■ **SELECTED EXCERPT**
* * * *
It's easy to dissect a legal opinion and come to conclusions in the abstract.  But when you begin to realize that the parties involved are real people with real problems, the stakes become infinitely higher.  In law school, much of the work you do is abstract and theoretical.  And I found it very stimulating and even fun to engage in the collegial debate and analysis common to law school and law students.  But in law practice, you are representing real clients.  The advice that you provide will have real consequences.  In law school, about the only measure of accountability is your grade point average.  In law practice the measure is the effect that you have on people's lives.

Which brings me to the point of this blog post.  The law school curriculum spends a great deal of time teaching students how to "think like a lawyer."  And by the way, this is a critically important skill for lawyers.  You will take numerous courses that test your ability to adapt your thinking skills to different situations, different laws and regulations.  If you decide on a specialty in law school, you may take numerous courses that fine-tune your skills in that particular specialty.

But when it comes to ethical issues, in general, you will probably only take one course.  In my own education, I actually had two courses; the basic ethics course that all law students take (generally in their second or third year), and a corporate practice ethics course.  The basic ethics rules for most jurisdictions are very similar.  You should visit the ABA website, at http://www.abanet.org/cpr/mrpc/mrpc_toc.html which provides an outline and the model ethical rules.

By the way, this is not intended as a criticism of law schools.  The ethics rules are pretty straightforward.  And in many cases, you probably already have a good idea of what they look like.  We all bring with us to law school and law practice personal ethics which generally translate well.  Further, in order to obtain your license to practice  law, you are required to pass an ethics exam, called the Multistate Professional Responsibility Exam, which is comprehensive and covers the landscape of legal ethical issues.  (see http://www.ncbex.org/multistate-tests/mpre/).

But the purpose of this blog post is to encourage you to begin thinking about ethical issues now.  This is because the dilemma with ethical issues is that they can often  be so subtle, that we find ourselves in the middle of them with no warning.  In the case of other legal issues, generally the firt thing a lawyer tries to do is spot the issue.  Once you determine the contractual issue or the tort issue, or whatever it is, you review the rules, apply the facts at hand to these rules and begin to solve the problem.

But with ethical issues, you may be in the middle of something in which an ethical issue is raised before you even realize it.  There are all kinds of ethics issues that arise, from conflicts in representation, to conflicts in interest, to attorney communications, and  numerous other issues.  Some of these issues are intuitive, but others are more complicated and require deeper thought.
* * * *
■ **TO DO**
1) Quote everything in the legal ethics blog post from "But when it" down to "model ethical rules.".
2) Write the next part of the blog post on ethics in law practice, picking up after its final sentence.

(Pixel coordinate grounding data)
* * * *
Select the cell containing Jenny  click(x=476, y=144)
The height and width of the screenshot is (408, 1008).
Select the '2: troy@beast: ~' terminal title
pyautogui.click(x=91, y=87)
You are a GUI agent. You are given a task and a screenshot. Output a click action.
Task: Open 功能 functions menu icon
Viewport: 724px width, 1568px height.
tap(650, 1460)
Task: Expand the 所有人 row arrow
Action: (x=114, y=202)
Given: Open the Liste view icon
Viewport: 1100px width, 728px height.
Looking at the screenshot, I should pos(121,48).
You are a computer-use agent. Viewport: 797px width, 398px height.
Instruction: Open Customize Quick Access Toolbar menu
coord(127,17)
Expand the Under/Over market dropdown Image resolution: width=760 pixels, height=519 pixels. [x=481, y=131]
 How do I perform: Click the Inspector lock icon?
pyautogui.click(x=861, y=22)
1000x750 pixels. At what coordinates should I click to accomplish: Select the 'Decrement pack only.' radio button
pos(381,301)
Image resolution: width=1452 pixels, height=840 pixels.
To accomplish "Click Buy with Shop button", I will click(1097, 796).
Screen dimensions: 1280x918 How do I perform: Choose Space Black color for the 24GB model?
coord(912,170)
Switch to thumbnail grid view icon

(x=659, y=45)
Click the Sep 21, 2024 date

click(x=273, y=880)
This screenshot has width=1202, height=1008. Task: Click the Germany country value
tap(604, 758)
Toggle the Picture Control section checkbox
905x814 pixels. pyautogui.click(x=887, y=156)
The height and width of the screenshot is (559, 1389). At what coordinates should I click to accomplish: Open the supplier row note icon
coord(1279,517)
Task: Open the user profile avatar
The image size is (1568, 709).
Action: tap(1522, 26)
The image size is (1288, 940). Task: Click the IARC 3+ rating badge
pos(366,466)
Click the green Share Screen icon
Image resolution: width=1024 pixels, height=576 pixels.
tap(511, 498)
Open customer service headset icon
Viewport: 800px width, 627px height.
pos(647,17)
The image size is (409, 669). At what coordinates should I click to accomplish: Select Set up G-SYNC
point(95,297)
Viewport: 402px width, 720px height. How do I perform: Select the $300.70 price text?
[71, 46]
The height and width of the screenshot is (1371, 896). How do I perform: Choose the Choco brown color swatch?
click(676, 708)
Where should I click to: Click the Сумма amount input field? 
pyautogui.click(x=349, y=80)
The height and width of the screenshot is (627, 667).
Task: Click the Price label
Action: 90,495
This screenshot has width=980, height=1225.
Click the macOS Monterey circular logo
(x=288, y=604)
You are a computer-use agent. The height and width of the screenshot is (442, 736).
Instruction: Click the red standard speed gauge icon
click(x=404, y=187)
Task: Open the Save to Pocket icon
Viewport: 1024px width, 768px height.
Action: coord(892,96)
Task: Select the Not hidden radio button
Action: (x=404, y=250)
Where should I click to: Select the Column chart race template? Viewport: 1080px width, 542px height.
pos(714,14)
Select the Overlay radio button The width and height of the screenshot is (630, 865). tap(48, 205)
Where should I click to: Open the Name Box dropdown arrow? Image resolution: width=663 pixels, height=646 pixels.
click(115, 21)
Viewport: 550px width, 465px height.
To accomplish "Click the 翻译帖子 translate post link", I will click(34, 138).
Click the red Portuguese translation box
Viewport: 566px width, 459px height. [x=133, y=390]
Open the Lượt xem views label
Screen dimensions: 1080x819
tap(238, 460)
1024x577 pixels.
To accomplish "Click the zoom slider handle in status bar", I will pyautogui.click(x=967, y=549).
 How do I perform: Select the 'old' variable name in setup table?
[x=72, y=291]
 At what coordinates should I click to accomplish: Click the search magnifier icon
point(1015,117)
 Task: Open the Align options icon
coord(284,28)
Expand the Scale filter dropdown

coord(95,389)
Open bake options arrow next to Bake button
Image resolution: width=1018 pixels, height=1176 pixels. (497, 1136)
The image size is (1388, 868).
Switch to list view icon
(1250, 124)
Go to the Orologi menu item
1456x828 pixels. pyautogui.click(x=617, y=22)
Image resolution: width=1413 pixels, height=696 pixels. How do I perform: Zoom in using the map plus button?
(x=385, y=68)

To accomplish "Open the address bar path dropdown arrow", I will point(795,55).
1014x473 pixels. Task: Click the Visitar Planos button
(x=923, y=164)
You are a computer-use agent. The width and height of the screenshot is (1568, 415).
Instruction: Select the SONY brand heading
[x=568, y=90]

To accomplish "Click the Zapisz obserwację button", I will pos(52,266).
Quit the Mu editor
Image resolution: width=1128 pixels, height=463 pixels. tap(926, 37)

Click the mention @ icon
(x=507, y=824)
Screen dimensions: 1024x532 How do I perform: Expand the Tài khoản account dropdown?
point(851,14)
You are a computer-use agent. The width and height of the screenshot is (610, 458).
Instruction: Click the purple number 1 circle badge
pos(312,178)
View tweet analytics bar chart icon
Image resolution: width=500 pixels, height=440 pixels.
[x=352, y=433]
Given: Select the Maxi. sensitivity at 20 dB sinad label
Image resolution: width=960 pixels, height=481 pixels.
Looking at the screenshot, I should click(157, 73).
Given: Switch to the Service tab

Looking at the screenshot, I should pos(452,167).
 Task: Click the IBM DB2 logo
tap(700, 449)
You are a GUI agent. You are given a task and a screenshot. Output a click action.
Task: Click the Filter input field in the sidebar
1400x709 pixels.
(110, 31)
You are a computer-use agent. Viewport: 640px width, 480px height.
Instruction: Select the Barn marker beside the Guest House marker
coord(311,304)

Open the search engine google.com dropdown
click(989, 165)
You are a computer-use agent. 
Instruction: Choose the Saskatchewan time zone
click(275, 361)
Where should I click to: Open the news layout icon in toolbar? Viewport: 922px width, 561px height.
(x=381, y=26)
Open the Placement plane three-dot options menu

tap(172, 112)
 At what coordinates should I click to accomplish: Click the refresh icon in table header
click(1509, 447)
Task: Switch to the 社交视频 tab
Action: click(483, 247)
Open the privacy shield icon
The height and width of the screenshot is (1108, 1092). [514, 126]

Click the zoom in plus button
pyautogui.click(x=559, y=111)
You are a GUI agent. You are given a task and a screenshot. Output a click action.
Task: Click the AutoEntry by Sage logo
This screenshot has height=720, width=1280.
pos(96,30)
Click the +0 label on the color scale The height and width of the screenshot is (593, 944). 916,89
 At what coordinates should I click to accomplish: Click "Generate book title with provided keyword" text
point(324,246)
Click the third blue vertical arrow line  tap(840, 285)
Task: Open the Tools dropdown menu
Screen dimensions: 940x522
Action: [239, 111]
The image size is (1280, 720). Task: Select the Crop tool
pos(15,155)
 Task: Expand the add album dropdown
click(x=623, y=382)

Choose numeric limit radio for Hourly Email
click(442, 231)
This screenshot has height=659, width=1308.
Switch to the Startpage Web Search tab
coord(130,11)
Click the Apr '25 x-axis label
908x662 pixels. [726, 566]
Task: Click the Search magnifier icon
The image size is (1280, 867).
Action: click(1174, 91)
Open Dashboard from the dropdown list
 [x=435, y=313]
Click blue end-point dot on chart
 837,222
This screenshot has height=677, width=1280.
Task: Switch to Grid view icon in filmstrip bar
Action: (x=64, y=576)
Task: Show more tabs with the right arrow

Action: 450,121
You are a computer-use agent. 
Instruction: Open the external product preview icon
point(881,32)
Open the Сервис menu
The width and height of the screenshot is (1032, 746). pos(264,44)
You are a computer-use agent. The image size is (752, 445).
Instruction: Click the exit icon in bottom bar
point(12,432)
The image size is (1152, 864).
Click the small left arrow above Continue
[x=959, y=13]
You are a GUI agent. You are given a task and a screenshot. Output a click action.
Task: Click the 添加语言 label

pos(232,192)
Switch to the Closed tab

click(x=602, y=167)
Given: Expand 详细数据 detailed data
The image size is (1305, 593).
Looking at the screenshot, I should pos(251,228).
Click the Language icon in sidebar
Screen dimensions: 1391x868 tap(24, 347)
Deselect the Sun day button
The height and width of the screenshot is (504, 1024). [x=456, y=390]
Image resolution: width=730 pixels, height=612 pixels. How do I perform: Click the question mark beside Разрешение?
* * * *
■ **ANSWER SECTION**
1)
But when it comes to ethical issues, in general, you will probably only take one course.  In my own education, I actually had two courses; the basic ethics course that all law students take (generally in their second or third year), and a corporate practice ethics course.  The basic ethics rules for most jurisdictions are very similar.  You should visit the ABA website, at http://www.abanet.org/cpr/mrpc/mrpc_toc.html which provides an outline and the model ethical rules.

2)
This means that your basic ethical framework must be well in place long before the issue arises.  Think of ethical training and preparation as a sort of vaccination against ethical illness.  By understanding the ethical rules and working through ethical problems in the safety of the classroom (or your own theoretical mind), you will go a long way to avoid finding yourself in the middle of an ethics problem.

I am convinced that many people get into trouble not because they intended to, but because they simply didn't think enough the situation before they acted.  In the case of ethical issues, there is often not a great deal of time for aforethought.  This is why developing your ethical framework long before a situation arises is so critical.  You will be able to navigate your way through treacherous waters, guided by this framework.

A good way to get an idea as to the kinds of ethics issues that lawyers face in the real world is to read a bar journal.  I subscribe to the Texas Bar Journal (http://www.texasbar.com/Content/NavigationMenu/Publications/Texas_Bar_Journal1/Texas_Bar_Journal.htm) which is published on a monthly basis.  The TBJ includes a section on attorney discipline.  Ironically, it's right next to the obitiuary section.  Regardless, this section describes sanctions imposed upon lawyers who are charged with ethics violations.

I suggest that you begin to develop your own ethical frame today, alongside the rest of your legal studies.  Familiarize yourself now with the ethics rules.  Begin to think about the cases you read and issues you work on, in terms of the lawyer  ethics involved, in addition to the "black letter" law and IRAC (issue, rule, analysis, conclusion).  Whether the professor ever brings up the ethics issues and regardless of whether you are ever tested on them, you need to begin thinking about them now.  It will pay dividends in terms of stress avoidance when you are licensed and in practice.

I wish you much success in your legal career.  Whether you are planning to take the LSAT, or the bar exam, and everything in between, I know that you will  make it.  You will become a lawyer.  You just will.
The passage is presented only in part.